The boy always fed the pigs after milking and then went back indoors where his mother would have a hot cup of tea waiting for him. He pulled off his boots, threw his coat in a corner and flopped down in the big kitchen chair by the stove.
‘Your father’s been and gone,’ said his mother, pouring out the tea automatically.
‘What’s he gone out for? He’d just about finished up when I left.’
‘He came in for a sack.’
‘What for?’ The boy tried his tea but it was too hot.
‘That old cat has had kittens again,’ his mother said.
‘You mean Kitty?’ The boy knew what had happened but wanted to know how. The kittens had been well hidden. ‘Where did he find them?’ he asked.
‘He said you were one bale short on the straw. There wasn’t enough for the yearlings.’ There was a hint of reproof in his mother’s voice. ‘So he had to go back into the big barn and fetch one and he found them in under the bale he picked up.’
‘How many, Mum?’
‘Didn’t say, but that Kitty never produces less than three or four.’
‘In the pond? Is that where he will do it?’
‘I expect so, dear; it usually is. Now drink your tea. It will get cold.’
As the boy sipped his tea and warmed his hands on the cup, he began to wonder how his father, normally the gentlest man he knew, could bring himself to do it. And that led on to his wondering if he himself was really right to be a farmer. He loved to raise the animals and watch them grow, but he found the killing difficult to take. Of course he knew that all his stock ended up in the abattoir, but that after all was how they made their living. It was a part of the farming and he could accept it, just so long as someone else did the killing. He could never contemplate killing with his own bare hands, not so close that you can feel and hear the animal. Shooting was different; there was sport in that, and anyway killing with a gun at a distance was no problem to him.
His father was back. The boy heard him stamp his boots outside the door and waited for the usual comment about his coat.
‘I see your coat’s on the floor again,’ said his father whipping off his stiff flat hat and hanging it up. ‘By gad, you youngsters these days, you’ll never learn.’
He ignored his father. ‘Did you drown them, Dad?’
‘All done,’ he said. ‘They were only just born. They wouldn’t know anything about it.’
‘How many did she have, Dad?’ the boy asked.
‘Two. Just two this time. It’s a business. I wish she’d go off and have them somewhere else. Silly old cat, she must know I’ve drowned more than half of the kittens she’s ever had. You’d think she’d have the sense to go elsewhere. Any tea left in the pot?’
‘Just two then, Dad? You didn’t see any more?’ His father shook his head. There had been three kittens, of that the boy was quite certain.
‘That old cat won’t miss them,’ said his mother. ‘Those we don’t drown she deserts before they’re properly weaned, and I know she eats them herself sometimes. She’s a terrible mother; we ought to have had her fixed years ago. Would’ve saved all this trouble.’
The boy stood up, mumbled something about leaving his torch behind in the pigs’ house, slipped his boots on and went out.
The lone kitten had managed to scramble about back up onto the bale which was his home. In a desperate search for his absent mother he had toppled off the bale and fallen into a deep crevasse between the bales below; and it was that that had saved his life. Stumbling about in the darkness he searched now for the warmth of his mother and cried out for her. He lifted his nose scenting the night air and explored every corner of his home.
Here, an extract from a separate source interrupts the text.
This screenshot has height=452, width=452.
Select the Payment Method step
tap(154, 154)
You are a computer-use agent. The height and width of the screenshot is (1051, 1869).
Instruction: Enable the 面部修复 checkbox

His family had gone, and the plaintive mewing turned to a cry of panic as the realisation that he was alone took hold of him.
It was this sharp cry that attracted the white owl perched in the beech tree by the pond. He had been watching a water vole that kept pushing its head out of its hole in the muddy bank by the stump of an old alder tree. He was waiting for it to emerge, but had the feeling that it might never happen. The cry from the barn was a reminder to him. He needed no further invitation. He knew the place and guessed from the fear in the cry that the kittens were alone. He circled the barn and came in to perch on the rafter just above the nest. Even before he landed he had spied the kitten alone and exposed, groping its way across the bale. The great black eyes focused and blinked. His head turned on his neck searching out the barn for the she-cat. But there was no sign of her. He paused momentarily to be sure and then lifted his wings and fell through the air, his legs outstretched, his talons spread.
From her hunting ground by the grain store, the old she-cat had heard her kitten. The hunting had been poor, and she knew she had left her kittens for too long. She came in under the big barn doors just as the owl took off. Within the space of a second she was by her kitten and standing her ground. The owl wheeled away only feet above the squirming kitten, shocked at the sudden intrusion; but he came back again with renewed fury. He had been certain of a kill. Three more times he came in, his talons almost touching the shecat’s paws, but the last time he saw the anger and ferocity in her eyes and he feared it. He knew the game was lost and with long powerful strokes of his great white wings he soared out of the barn and back up into the beech tree. There he snapped his beak in frustration and settled down to wait for a chance at his alternative kill, the water vole. But his vigil was disturbed by the approach of hurried footsteps across the yard and the dancing beam of a torch. He gave up in disgust and flew off, a silent white ghost in the night.
The boy pulled open the big barn door and shone his torch up at the place where he had seen the kittens. The she-cat was there and she was not alone. He approached slowly, climbing over the bales up towards her. Kitty blinked in the light and swallowed nervously. ‘It’s only me, Kitty. Won’t hurt you, you know that.’ He spoke in caressing tones until he could reach out and stroke her with his hand. Almost hidden underneath her and already suckling he found the surviving kitten, ginger with a white patch on his throat.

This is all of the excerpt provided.